Exercise goal> Would you output all the entries below without altering a word?

(Listed records)

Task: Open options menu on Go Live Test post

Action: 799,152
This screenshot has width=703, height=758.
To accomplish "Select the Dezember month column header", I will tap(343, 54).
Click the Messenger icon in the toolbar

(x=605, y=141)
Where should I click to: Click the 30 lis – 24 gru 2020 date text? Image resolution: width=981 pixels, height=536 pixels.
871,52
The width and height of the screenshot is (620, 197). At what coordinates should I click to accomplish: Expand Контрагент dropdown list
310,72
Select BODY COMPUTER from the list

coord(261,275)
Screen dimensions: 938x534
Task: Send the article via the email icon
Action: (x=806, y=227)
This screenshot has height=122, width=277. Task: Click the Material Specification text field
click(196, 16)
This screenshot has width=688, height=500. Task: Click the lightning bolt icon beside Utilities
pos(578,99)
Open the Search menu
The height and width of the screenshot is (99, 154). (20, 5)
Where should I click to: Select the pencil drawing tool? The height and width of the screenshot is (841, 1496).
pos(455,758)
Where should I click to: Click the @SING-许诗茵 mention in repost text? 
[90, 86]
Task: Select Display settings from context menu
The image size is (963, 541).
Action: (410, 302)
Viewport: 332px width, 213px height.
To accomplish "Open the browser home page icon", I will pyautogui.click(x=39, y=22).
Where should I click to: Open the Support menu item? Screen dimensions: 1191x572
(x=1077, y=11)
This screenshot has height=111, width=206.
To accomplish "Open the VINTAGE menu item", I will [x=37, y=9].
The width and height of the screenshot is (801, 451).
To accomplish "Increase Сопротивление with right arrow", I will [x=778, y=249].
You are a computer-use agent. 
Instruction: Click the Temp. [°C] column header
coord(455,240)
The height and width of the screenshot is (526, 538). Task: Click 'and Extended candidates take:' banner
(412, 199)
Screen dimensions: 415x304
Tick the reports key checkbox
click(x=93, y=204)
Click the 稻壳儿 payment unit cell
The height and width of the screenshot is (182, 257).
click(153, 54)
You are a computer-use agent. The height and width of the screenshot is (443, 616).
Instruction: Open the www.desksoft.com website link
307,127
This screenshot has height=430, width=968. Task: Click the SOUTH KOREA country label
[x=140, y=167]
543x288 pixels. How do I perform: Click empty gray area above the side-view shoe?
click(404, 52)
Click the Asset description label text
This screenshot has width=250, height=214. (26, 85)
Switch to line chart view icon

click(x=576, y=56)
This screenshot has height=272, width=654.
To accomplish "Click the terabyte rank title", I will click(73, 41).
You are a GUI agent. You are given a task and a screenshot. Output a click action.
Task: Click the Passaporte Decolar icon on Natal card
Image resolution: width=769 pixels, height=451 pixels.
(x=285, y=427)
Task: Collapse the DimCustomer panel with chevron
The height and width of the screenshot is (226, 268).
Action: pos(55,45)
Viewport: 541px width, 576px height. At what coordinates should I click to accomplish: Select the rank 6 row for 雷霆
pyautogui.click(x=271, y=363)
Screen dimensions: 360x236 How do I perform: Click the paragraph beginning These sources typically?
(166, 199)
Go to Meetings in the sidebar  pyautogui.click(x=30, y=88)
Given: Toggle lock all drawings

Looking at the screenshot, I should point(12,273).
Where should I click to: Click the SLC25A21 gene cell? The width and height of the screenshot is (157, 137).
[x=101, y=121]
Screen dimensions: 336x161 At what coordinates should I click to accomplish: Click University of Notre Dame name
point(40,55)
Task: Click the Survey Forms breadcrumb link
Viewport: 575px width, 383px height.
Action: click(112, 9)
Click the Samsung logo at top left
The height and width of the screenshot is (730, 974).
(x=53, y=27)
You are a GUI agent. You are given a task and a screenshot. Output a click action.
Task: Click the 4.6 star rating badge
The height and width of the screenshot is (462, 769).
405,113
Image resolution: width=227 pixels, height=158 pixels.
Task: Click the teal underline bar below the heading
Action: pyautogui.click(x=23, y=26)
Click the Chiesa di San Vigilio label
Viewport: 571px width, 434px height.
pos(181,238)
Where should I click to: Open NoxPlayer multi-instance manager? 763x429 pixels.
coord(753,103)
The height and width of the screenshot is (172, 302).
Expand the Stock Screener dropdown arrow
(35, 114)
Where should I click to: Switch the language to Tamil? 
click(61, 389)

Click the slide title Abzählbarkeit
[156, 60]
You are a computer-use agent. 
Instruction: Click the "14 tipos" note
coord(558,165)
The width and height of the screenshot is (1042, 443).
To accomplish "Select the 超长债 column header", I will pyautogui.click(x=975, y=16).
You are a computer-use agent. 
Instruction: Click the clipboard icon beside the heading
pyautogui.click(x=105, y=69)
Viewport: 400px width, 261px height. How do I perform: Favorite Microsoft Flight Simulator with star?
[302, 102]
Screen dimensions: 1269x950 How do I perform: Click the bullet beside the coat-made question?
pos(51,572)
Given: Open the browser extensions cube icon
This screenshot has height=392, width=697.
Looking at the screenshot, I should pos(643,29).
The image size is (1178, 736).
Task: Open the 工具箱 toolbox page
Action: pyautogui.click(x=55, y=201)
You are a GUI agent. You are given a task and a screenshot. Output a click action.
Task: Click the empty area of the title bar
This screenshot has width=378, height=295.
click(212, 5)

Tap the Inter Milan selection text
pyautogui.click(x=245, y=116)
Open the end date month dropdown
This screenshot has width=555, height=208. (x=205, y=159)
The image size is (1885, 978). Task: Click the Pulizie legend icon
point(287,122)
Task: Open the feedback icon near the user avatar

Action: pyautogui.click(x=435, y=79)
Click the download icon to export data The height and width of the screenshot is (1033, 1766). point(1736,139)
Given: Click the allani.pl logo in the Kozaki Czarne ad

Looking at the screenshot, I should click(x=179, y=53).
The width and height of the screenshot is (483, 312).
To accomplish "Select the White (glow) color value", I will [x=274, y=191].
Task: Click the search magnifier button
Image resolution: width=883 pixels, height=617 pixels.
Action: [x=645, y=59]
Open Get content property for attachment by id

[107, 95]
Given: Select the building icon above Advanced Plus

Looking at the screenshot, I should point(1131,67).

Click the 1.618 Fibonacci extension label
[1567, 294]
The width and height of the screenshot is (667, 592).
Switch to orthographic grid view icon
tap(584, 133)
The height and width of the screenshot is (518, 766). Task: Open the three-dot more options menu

(End Listed records)

Task response>
Task: Open options menu on Go Live Test post

Action: 799,152
This screenshot has width=703, height=758.
To accomplish "Select the Dezember month column header", I will tap(343, 54).
Click the Messenger icon in the toolbar

(x=605, y=141)
Where should I click to: Click the 30 lis – 24 gru 2020 date text? Image resolution: width=981 pixels, height=536 pixels.
871,52
The width and height of the screenshot is (620, 197). At what coordinates should I click to accomplish: Expand Контрагент dropdown list
310,72
Select BODY COMPUTER from the list

coord(261,275)
Screen dimensions: 938x534
Task: Send the article via the email icon
Action: (x=806, y=227)
This screenshot has height=122, width=277. Task: Click the Material Specification text field
click(196, 16)
This screenshot has width=688, height=500. Task: Click the lightning bolt icon beside Utilities
pos(578,99)
Open the Search menu
The height and width of the screenshot is (99, 154). (20, 5)
Where should I click to: Select the pencil drawing tool? The height and width of the screenshot is (841, 1496).
pos(455,758)
Where should I click to: Click the @SING-许诗茵 mention in repost text? 
[90, 86]
Task: Select Display settings from context menu
The image size is (963, 541).
Action: (410, 302)
Viewport: 332px width, 213px height.
To accomplish "Open the browser home page icon", I will pyautogui.click(x=39, y=22).
Where should I click to: Open the Support menu item? Screen dimensions: 1191x572
(x=1077, y=11)
This screenshot has height=111, width=206.
To accomplish "Open the VINTAGE menu item", I will [x=37, y=9].
The width and height of the screenshot is (801, 451).
To accomplish "Increase Сопротивление with right arrow", I will [x=778, y=249].
You are a computer-use agent. 
Instruction: Click the Temp. [°C] column header
coord(455,240)
The height and width of the screenshot is (526, 538). Task: Click 'and Extended candidates take:' banner
(412, 199)
Screen dimensions: 415x304
Tick the reports key checkbox
click(x=93, y=204)
Click the 稻壳儿 payment unit cell
The height and width of the screenshot is (182, 257).
click(153, 54)
You are a computer-use agent. The height and width of the screenshot is (443, 616).
Instruction: Open the www.desksoft.com website link
307,127
This screenshot has height=430, width=968. Task: Click the SOUTH KOREA country label
[x=140, y=167]
543x288 pixels. How do I perform: Click empty gray area above the side-view shoe?
click(404, 52)
Click the Asset description label text
This screenshot has width=250, height=214. (26, 85)
Switch to line chart view icon

click(x=576, y=56)
This screenshot has height=272, width=654.
To accomplish "Click the terabyte rank title", I will click(73, 41).
You are a GUI agent. You are given a task and a screenshot. Output a click action.
Task: Click the Passaporte Decolar icon on Natal card
Image resolution: width=769 pixels, height=451 pixels.
(x=285, y=427)
Task: Collapse the DimCustomer panel with chevron
The height and width of the screenshot is (226, 268).
Action: pos(55,45)
Viewport: 541px width, 576px height. At what coordinates should I click to accomplish: Select the rank 6 row for 雷霆
pyautogui.click(x=271, y=363)
Screen dimensions: 360x236 How do I perform: Click the paragraph beginning These sources typically?
(166, 199)
Go to Meetings in the sidebar  pyautogui.click(x=30, y=88)
Given: Toggle lock all drawings

Looking at the screenshot, I should point(12,273).
Where should I click to: Click the SLC25A21 gene cell? The width and height of the screenshot is (157, 137).
[x=101, y=121]
Screen dimensions: 336x161 At what coordinates should I click to accomplish: Click University of Notre Dame name
point(40,55)
Task: Click the Survey Forms breadcrumb link
Viewport: 575px width, 383px height.
Action: click(112, 9)
Click the Samsung logo at top left
The height and width of the screenshot is (730, 974).
(x=53, y=27)
You are a GUI agent. You are given a task and a screenshot. Output a click action.
Task: Click the 4.6 star rating badge
The height and width of the screenshot is (462, 769).
405,113
Image resolution: width=227 pixels, height=158 pixels.
Task: Click the teal underline bar below the heading
Action: pyautogui.click(x=23, y=26)
Click the Chiesa di San Vigilio label
Viewport: 571px width, 434px height.
pos(181,238)
Where should I click to: Open NoxPlayer multi-instance manager? 763x429 pixels.
coord(753,103)
The height and width of the screenshot is (172, 302).
Expand the Stock Screener dropdown arrow
(35, 114)
Where should I click to: Switch the language to Tamil? 
click(61, 389)

Click the slide title Abzählbarkeit
[156, 60]
You are a computer-use agent. 
Instruction: Click the "14 tipos" note
coord(558,165)
The width and height of the screenshot is (1042, 443).
To accomplish "Select the 超长债 column header", I will pyautogui.click(x=975, y=16).
You are a computer-use agent. 
Instruction: Click the clipboard icon beside the heading
pyautogui.click(x=105, y=69)
Viewport: 400px width, 261px height. How do I perform: Favorite Microsoft Flight Simulator with star?
[302, 102]
Screen dimensions: 1269x950 How do I perform: Click the bullet beside the coat-made question?
pos(51,572)
Given: Open the browser extensions cube icon
This screenshot has height=392, width=697.
Looking at the screenshot, I should pos(643,29).
The image size is (1178, 736).
Task: Open the 工具箱 toolbox page
Action: pyautogui.click(x=55, y=201)
You are a GUI agent. You are given a task and a screenshot. Output a click action.
Task: Click the empty area of the title bar
This screenshot has width=378, height=295.
click(212, 5)

Tap the Inter Milan selection text
pyautogui.click(x=245, y=116)
Open the end date month dropdown
This screenshot has width=555, height=208. (x=205, y=159)
The image size is (1885, 978). Task: Click the Pulizie legend icon
point(287,122)
Task: Open the feedback icon near the user avatar

Action: pyautogui.click(x=435, y=79)
Click the download icon to export data The height and width of the screenshot is (1033, 1766). point(1736,139)
Given: Click the allani.pl logo in the Kozaki Czarne ad

Looking at the screenshot, I should click(x=179, y=53).
The width and height of the screenshot is (483, 312).
To accomplish "Select the White (glow) color value", I will [x=274, y=191].
Task: Click the search magnifier button
Image resolution: width=883 pixels, height=617 pixels.
Action: [x=645, y=59]
Open Get content property for attachment by id

[107, 95]
Given: Select the building icon above Advanced Plus

Looking at the screenshot, I should point(1131,67).

Click the 1.618 Fibonacci extension label
[1567, 294]
The width and height of the screenshot is (667, 592).
Switch to orthographic grid view icon
tap(584, 133)
The height and width of the screenshot is (518, 766). Task: Open the three-dot more options menu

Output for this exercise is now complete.